A draft UIKit for Alloy inspired by Square UI - http://designmodo.com/square/
Quick Previews:
http://www.screencast.com/t/W68yBrcP http://www.screencast.com/t/e3tjeNmyCy
- Titanium and Alloy
- Latest version of Alloy from Github (as of 3/29 you'll need to pull from master since that has support for selecting sub controllers in a widget).

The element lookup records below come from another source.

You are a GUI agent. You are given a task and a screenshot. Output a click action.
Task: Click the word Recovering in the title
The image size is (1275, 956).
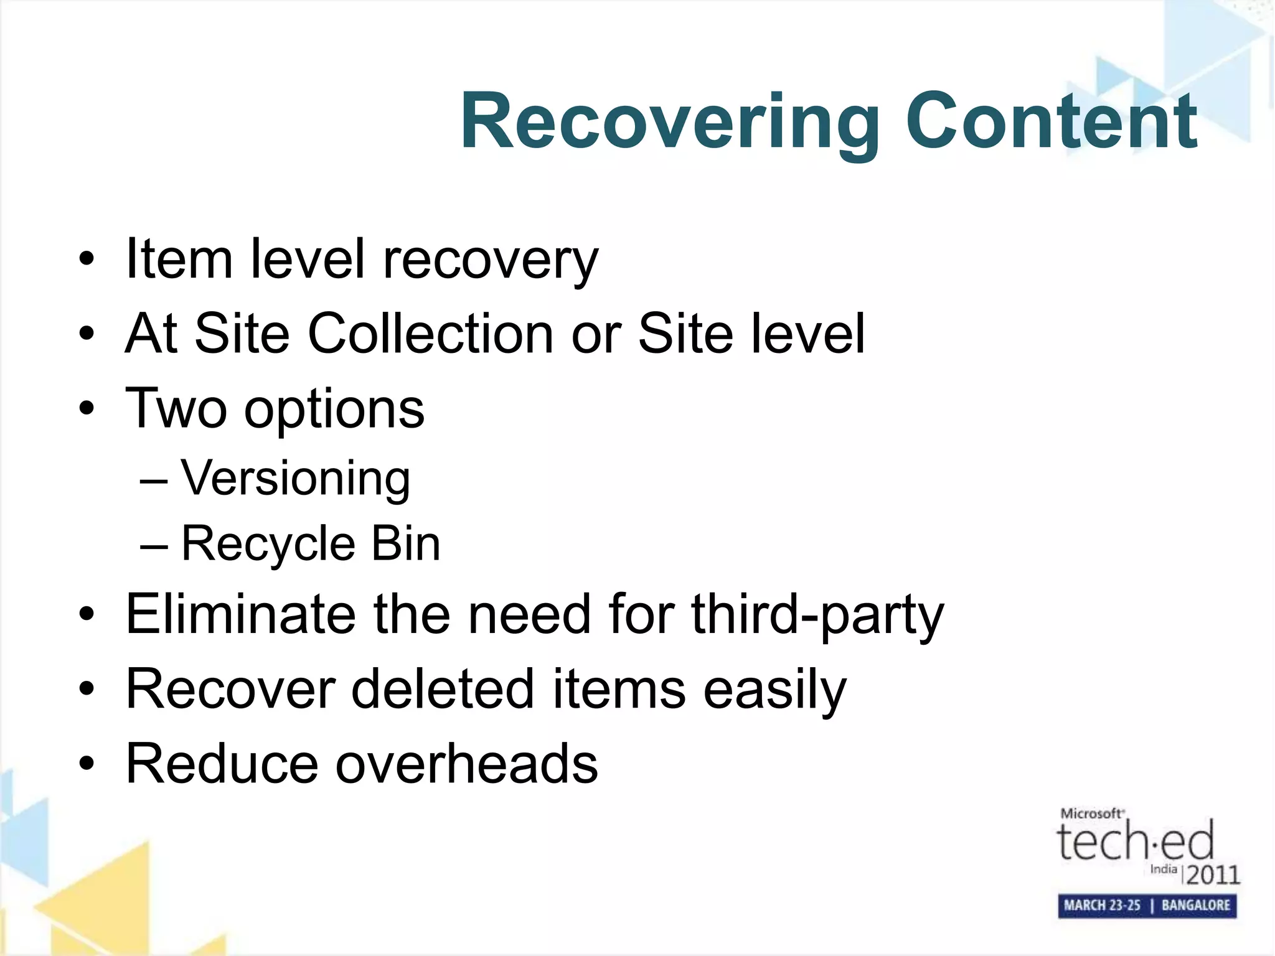669,121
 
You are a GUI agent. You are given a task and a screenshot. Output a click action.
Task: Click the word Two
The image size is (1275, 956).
176,408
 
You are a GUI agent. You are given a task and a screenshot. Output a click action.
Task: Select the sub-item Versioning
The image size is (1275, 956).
296,479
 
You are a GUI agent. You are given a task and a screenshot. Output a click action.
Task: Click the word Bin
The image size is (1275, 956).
406,543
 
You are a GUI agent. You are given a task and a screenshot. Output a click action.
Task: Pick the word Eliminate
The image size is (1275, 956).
240,614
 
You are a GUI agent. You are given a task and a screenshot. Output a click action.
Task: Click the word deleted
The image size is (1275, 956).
443,689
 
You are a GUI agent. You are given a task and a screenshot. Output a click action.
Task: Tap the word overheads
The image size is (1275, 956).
467,764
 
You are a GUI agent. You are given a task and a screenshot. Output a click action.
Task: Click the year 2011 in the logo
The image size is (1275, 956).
1213,874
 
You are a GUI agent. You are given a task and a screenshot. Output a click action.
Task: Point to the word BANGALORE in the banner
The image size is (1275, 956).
1195,905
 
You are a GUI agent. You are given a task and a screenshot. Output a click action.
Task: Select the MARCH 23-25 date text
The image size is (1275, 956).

You'll notice that this file overrides the default createWidget method. This is to allow for styling outside of the widget like styling from an app level .tss file or a theme folder. Widget style overrides are namespaced with uikit_styles
.
Programmatically:
Alloy.createWidget("uikit", "someWidget", { uikit_styles: {} });
TSS:
<Widget id="myWidget" src="uikit" name="textfield" />
"#myWidget": {
uikit_styles: {
// Any UI elements in the widget can be targeted here
textfield: {
width: 300,
top: 5,
bottom: 5,
left: 0,
hintText: "overriden textfield",
backgroundColor: "#111",
color: "#eee"
}
}
}
You can see more examples in the /app/folder
I'm not completly happy with how some of this is implemented. I like how easy it is for the user (e.g. <Widget id="spinner" src="uikit" name="spinner" />
) but allowing for dynamic styling and toggling styling inside the widget is a pain (e.g. https://github.com/rblalock/alloy_uikit/blob/master/app/widgets/uikit/controllers/spinner.js). I've taken a few test approaches in the widgets thus far so there is not one set way to create a widget for UIKit yet (I'm still working on it).
Maybe a better way for styling is allow for config.json to have a UIKit style object. If anyone has ideas on how to best manage this so it's still easy for the developer while being easy to maintain...I'm all ears.